Tuesday, October 11, 2011

Inexplicable Disease Afflicts 3,000 in Afar


A mysterious disease, which has infected approximately 3,000 people in Afar Regional State in the past three months, has medical professionals puzzled. Blood samples were sent to Senegal after an investigation at the Ethiopian Health and Nutrition Research Institution (EHNRI) failed to identify cultures grown here, according to sources in Afar.
People who are infected show symptoms including high fever, shivering, hallucinations, vomiting, and back pain, according to Hussein Ali, an official in the Regional Health Bureau.
“At first we thought it was malaria because of the symptoms, but blood tests done for it came back negative,” he told Fortune.
People living in three Weredas in the region - Asa’iyta, Dubti and Afambo - have been infected, residents and health professionals Fortune talked to over the phone confirmed.
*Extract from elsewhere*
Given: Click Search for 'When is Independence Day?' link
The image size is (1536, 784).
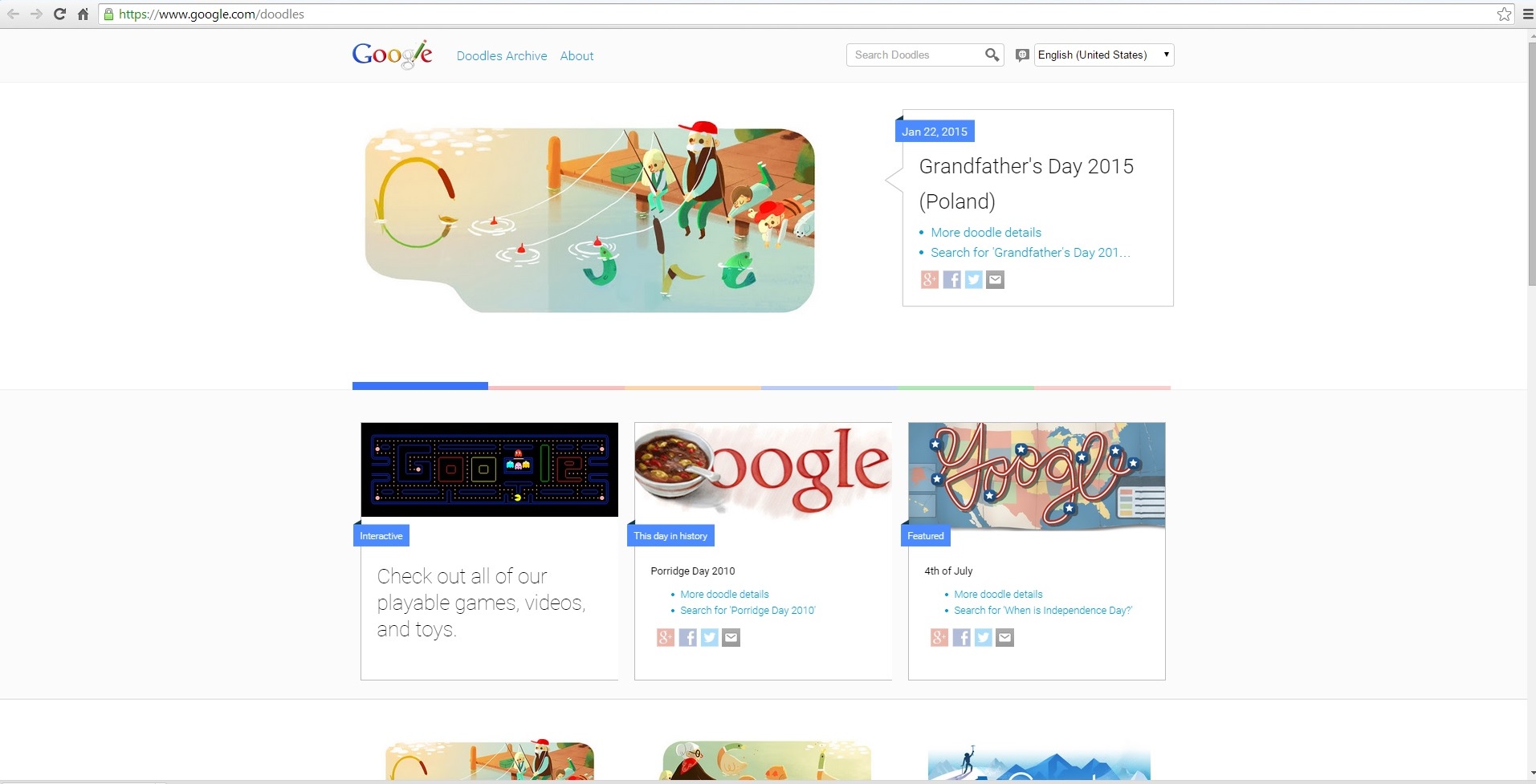Looking at the screenshot, I should tap(1043, 610).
The population of the three Weredas is 140,998 out of 1.1 million in the whole region, according to the 2007 census done by the Central Statistics Agency (CSA).
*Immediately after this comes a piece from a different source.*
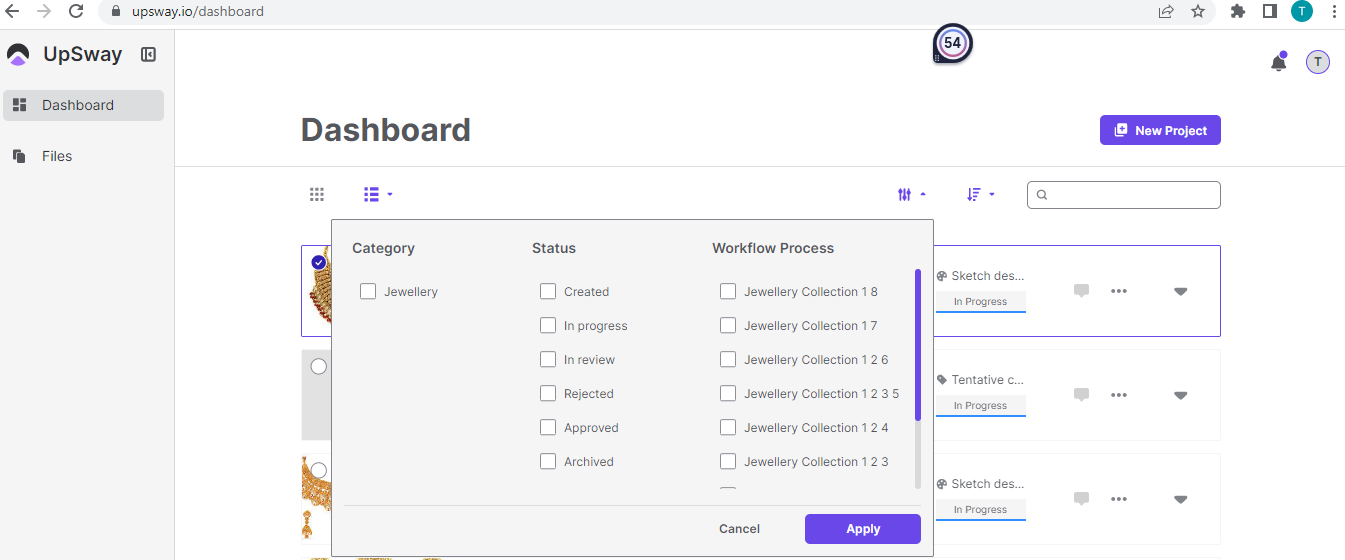
Task: Open Files in the sidebar
Action: [56, 156]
So far patients with the symptoms are being treated with Doxycycline, an antibiotic, and Diclophenac, an anti inflammatory, according to a nurse possessing his Bachelors of Science (BSc), who requested anonymity due to the sensitivity nature of the issue. 
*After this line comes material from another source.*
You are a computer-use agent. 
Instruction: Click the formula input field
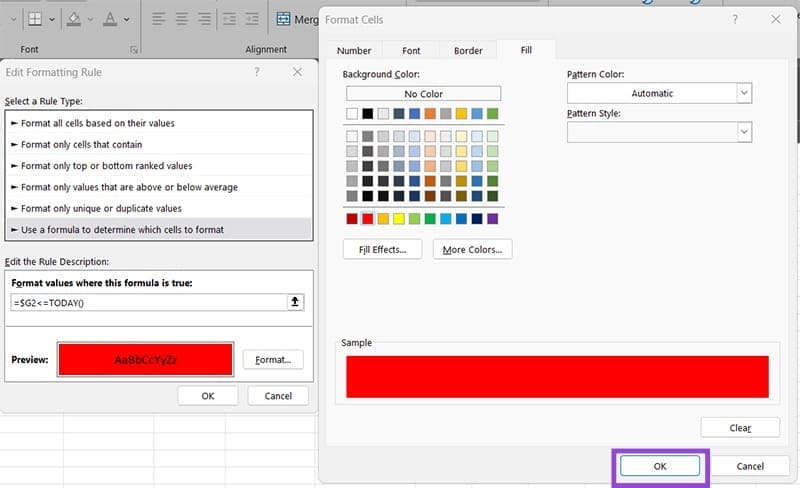[146, 302]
“Although there is suspicion that the cause might be viral, there has not been a definitive diagnosis,” he told Fortune. “However, there has not been a single death reported so far.”
After blood samples tested negative for malaria, health professionals, the Regional Health Bureau and WHO had suspected that it might be Dengue Fever, a tropical disease that is transmitted by mosquitoes, according to Hussien.
“However, that notion has been abandoned as the symptoms do not include body rash, which is characteristics of Dengue Fever,” he told Fortune.
Health professionals at the Ministry of Health (MoH), WHO, and EHNRI declined comment on the issue.
However, WHO and the Regional Disease Prevention and Control Office are working collaboratively to identify and control the new unidentified disease, according to Hussein.